ちなみにこれはただの脅しになるけど、処置に対する希望が明らかになってなかったら基本的にフルコースで治療されることもみんなに知ってもらったら良いのになぁ、と思う。
肋骨折りながら心マするし、たまに前歯折りながら挿管するし、足の付け根から太い管入れて人工心肺まわすよ。循環血流量が足りないと回らないから輸血や輸液を入れ続けることも多いよ。浮腫みで+10kgくらいになって顔が変わるよ。
もちろんこれが蘇生に、ひいては社会復帰につながってくれれば喜んで骨や歯をバッキバキに折るけど(蘇生中のICU看護師はだいたいアドレナリンがドバドバ出てるのでとても力強い)、亡くなってしまって容姿が変わってしまうとなると、流石にちょっと切ないものがある。
後のだいたい葬儀は恙なく終わる。
まだみんななんとなくテンパってて、正常な判断ができてないからだと思う。四十九日過ぎて葬儀屋さんが後壇(納骨まで骨壺を安置しておく祭壇的なもの)片付けにきたときくらいにワッ……とくる。これもなんなら知っておいてもらいたい。
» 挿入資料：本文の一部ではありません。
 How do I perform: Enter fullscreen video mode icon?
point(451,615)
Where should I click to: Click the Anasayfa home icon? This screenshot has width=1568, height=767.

大切なひとが危機的な状況になったときに、遺されるひとに意思決定をマルっと任されてしまう、その責任が重くて潰されないためにも人生会議、ACPはあるわけじゃないですか。
本人にもしものことがあったときに望むケアを受けられるように、自分で自分の望むケアを伝えられなくなったときに誰かが代わりにその意思を伝えられるように。
医療者として、少しでも医療や死を自分と切り離して考えてるひとたちにどんどん考えて実践してもらえるようにしていきたいし、考えを伝えてもらえるように信頼関係を 築いていきたいよね。